━━ Document section ━━

Characterizing Riboflavin Conjugated Nanoparticles for Targeted Drug Delivery in Cancer Therapy
Prof. Kumar Sinniah, Abigail Leistra and Amanda Witte
Riboflavin (RF) receptors have been found to overexpress in prostate and breast cancer cells. RF receptors can be targeted for selective delivery of anticancer drug molecules. The past summer we characterized two RF conjugated dendrimer series for targeting the RF receptor. We determined that one series of dendrimer conjugates based on the orientation of RF attachment to the dendrimer performed better at binding to the RF receptor. This summer we hope to extend this work to study both the monovalent and multivalent interactions between RF and its receptor using single molecule and bulk ensemble methods. This project is suitable for a student interested in biomedicine/biochemistry/biology.
Aromatic Interactions as Elements of Structure, Stability and Function
Prof. Chad Tatko, Andrew Roth, Jin Sung and Caleb Uitvlugt
Aromatic interactions are ubiquitous in chemistry and biology. Through the synthesis of model peptides their role in beta-hairpin structure and stability will be explored. By positioning lateral pairs of aromatic residues in a beta-hairpin the impact of electronic differences will be used to alter pKa and redox potentials. Additionally, the use of peptides as scaffolds for molecular recognition of exogenous aromatic compounds.

━━━

=== What to do ===
A - Copy the research project descriptions word for word, everything from "Characterizing Riboflavin Conjugated" down to "interested in biomedicine/biochemistry/biology.".
B - In the research project descriptions, why can riboflavin receptors be used to deliver anticancer drugs selectively? Answer in one to three sentences.
C - Continue the research project descriptions from their last sentence.

━━ Excerpted data ━━

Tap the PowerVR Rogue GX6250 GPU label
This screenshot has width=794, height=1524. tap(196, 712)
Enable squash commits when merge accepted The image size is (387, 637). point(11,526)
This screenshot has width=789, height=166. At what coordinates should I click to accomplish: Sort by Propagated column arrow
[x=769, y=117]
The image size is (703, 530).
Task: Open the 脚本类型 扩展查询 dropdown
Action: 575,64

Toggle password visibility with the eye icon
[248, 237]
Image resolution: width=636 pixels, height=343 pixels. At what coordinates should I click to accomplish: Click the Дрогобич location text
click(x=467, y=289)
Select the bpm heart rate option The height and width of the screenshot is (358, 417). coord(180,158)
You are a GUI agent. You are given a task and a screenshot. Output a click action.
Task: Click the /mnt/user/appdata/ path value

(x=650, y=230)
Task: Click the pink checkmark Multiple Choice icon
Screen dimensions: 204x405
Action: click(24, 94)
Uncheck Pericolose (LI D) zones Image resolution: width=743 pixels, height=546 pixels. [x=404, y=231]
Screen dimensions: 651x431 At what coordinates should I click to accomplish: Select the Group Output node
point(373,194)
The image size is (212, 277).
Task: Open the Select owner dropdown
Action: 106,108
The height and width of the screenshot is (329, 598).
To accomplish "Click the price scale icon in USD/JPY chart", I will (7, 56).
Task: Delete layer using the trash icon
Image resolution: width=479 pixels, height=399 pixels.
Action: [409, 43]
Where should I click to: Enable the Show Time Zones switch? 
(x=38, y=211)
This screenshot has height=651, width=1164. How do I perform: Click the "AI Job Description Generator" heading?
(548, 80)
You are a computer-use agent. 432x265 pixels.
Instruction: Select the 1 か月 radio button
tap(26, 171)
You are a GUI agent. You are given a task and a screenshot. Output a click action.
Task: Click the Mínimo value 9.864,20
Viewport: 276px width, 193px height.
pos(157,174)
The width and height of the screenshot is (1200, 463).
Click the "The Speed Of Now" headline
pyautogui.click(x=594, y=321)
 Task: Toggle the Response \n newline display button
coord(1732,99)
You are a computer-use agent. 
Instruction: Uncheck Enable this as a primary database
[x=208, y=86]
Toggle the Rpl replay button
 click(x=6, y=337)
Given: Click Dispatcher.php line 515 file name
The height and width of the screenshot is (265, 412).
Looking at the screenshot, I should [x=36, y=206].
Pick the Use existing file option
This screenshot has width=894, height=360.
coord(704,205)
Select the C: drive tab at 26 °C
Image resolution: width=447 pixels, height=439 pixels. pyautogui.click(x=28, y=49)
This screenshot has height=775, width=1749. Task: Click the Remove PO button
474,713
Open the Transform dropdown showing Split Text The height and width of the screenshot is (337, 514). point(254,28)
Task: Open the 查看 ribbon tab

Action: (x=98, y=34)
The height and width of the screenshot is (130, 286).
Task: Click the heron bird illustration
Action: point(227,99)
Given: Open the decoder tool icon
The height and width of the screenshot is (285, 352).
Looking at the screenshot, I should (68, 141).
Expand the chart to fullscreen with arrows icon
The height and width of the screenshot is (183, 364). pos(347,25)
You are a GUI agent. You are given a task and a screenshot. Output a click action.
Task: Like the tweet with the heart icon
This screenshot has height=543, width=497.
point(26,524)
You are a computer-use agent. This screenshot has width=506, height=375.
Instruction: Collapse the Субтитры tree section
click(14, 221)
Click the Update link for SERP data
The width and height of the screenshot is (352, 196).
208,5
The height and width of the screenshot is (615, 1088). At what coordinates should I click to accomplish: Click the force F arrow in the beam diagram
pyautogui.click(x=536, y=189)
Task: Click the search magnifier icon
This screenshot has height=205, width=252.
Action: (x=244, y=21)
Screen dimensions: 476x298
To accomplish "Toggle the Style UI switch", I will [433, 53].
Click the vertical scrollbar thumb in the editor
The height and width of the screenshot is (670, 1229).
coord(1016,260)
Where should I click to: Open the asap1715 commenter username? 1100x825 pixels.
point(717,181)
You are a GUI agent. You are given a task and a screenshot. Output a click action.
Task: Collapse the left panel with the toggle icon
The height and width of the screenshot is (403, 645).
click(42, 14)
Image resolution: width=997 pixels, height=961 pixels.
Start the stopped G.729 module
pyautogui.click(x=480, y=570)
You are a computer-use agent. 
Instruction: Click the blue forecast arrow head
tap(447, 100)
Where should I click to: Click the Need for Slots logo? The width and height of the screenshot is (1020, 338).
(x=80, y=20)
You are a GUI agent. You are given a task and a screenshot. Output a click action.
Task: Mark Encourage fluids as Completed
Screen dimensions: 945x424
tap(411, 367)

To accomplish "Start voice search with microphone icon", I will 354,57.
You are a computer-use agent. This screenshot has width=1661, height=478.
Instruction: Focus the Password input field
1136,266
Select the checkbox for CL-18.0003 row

━━━

=== Results of the tasks ===
A -
Characterizing Riboflavin Conjugated Nanoparticles for Targeted Drug Delivery in Cancer Therapy
Prof. Kumar Sinniah, Abigail Leistra and Amanda Witte
Riboflavin (RF) receptors have been found to overexpress in prostate and breast cancer cells. RF receptors can be targeted for selective delivery of anticancer drug molecules. The past summer we characterized two RF conjugated dendrimer series for targeting the RF receptor. We determined that one series of dendrimer conjugates based on the orientation of RF attachment to the dendrimer performed better at binding to the RF receptor. This summer we hope to extend this work to study both the monovalent and multivalent interactions between RF and its receptor using single molecule and bulk ensemble methods. This project is suitable for a student interested in biomedicine/biochemistry/biology.

B - Riboflavin receptors have been found to overexpress in prostate and breast cancer cells. That overexpression is why they can be targeted for selective delivery of anticancer drug molecules.

C -
Nanomolecular Building Projects
Doug VanderGriend, Emily Golz, Shelby Lofthus, Michael Lubben and Liz Vincent
Understanding and controlling the synthesis of supramolecules is a key goal of nanotechnology. The students working on this project will use UV-vis spectroscopy and mass spectrometry (at Mchigan State University) to investigate the solution chemistry of transition metal cations, which typically bond to 4-6 ligand molecules in various geometries. These different building blocks can be used to make nanocontainers, nanomachines, and thermochromic solutions. A significant element of the research also involves modelling multi-equilibria systems. This includes modeling artificial data to probe the limits of our mathematical techniques so that we can better evaluate our models of real data.
I anticipate that the students will not only get ample hands on experience with making up solutions and mastering several analytical instruments, but also have a chance to interact with our collaborators at graduate and industrial labs. It is ideal for students who have completed general chemistry. Special consideration will be given to students with interest in mathematics and/or computer science.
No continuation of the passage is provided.